# What the task asks
Repeat the lines starting at the one containing "You are a GUI" and ending at the one containing "(x=86, y=517)", both included, word for word. Leave the pictures out of your answer.

# Data shown
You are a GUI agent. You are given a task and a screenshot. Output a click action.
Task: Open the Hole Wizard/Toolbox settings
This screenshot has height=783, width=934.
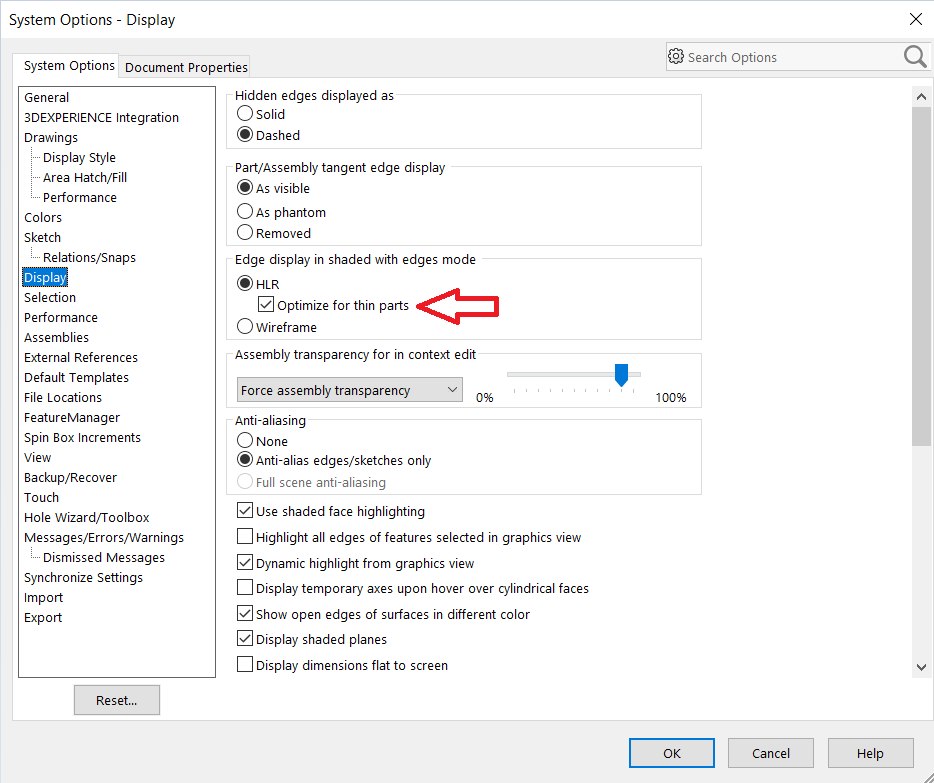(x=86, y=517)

==

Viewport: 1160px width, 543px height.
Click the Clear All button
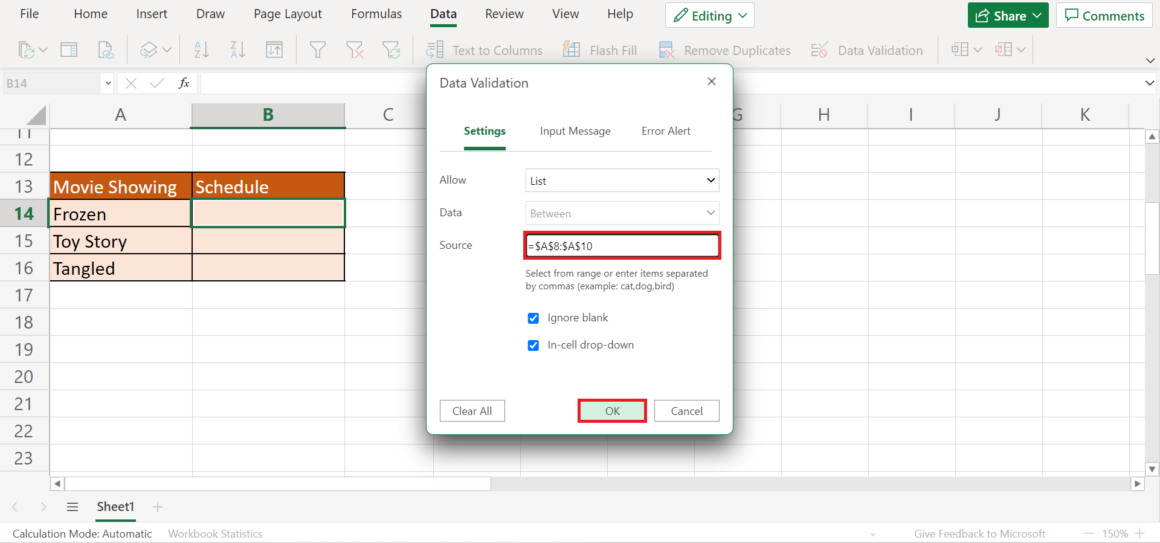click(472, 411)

# Complete output
You are a GUI agent. You are given a task and a screenshot. Output a click action.
Task: Open the Hole Wizard/Toolbox settings
This screenshot has height=783, width=934.
(x=86, y=517)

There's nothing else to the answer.